[Work required]: Nothing but the lines below between the line holding "Task: Open the" and the line holding "Where should I", inclusive, should appear in the answer, each set down exactly.

[Supplied information]:
§ §

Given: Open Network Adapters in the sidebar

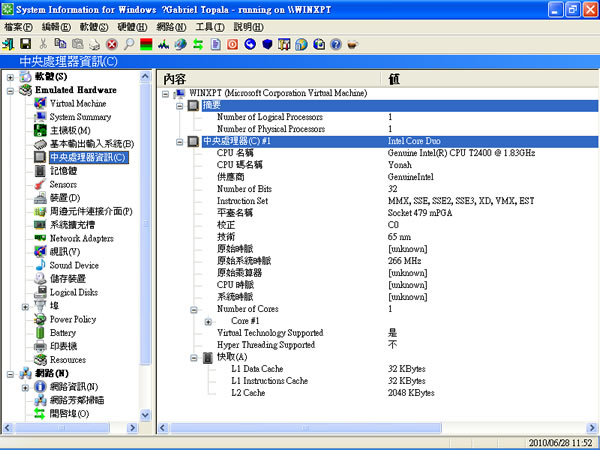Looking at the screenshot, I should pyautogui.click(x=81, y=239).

§ §

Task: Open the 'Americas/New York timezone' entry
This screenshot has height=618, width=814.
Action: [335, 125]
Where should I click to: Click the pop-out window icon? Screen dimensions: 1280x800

§ §

[Written answer]:
Task: Open the 'Americas/New York timezone' entry
This screenshot has height=618, width=814.
Action: [335, 125]
Where should I click to: Click the pop-out window icon? Screen dimensions: 1280x800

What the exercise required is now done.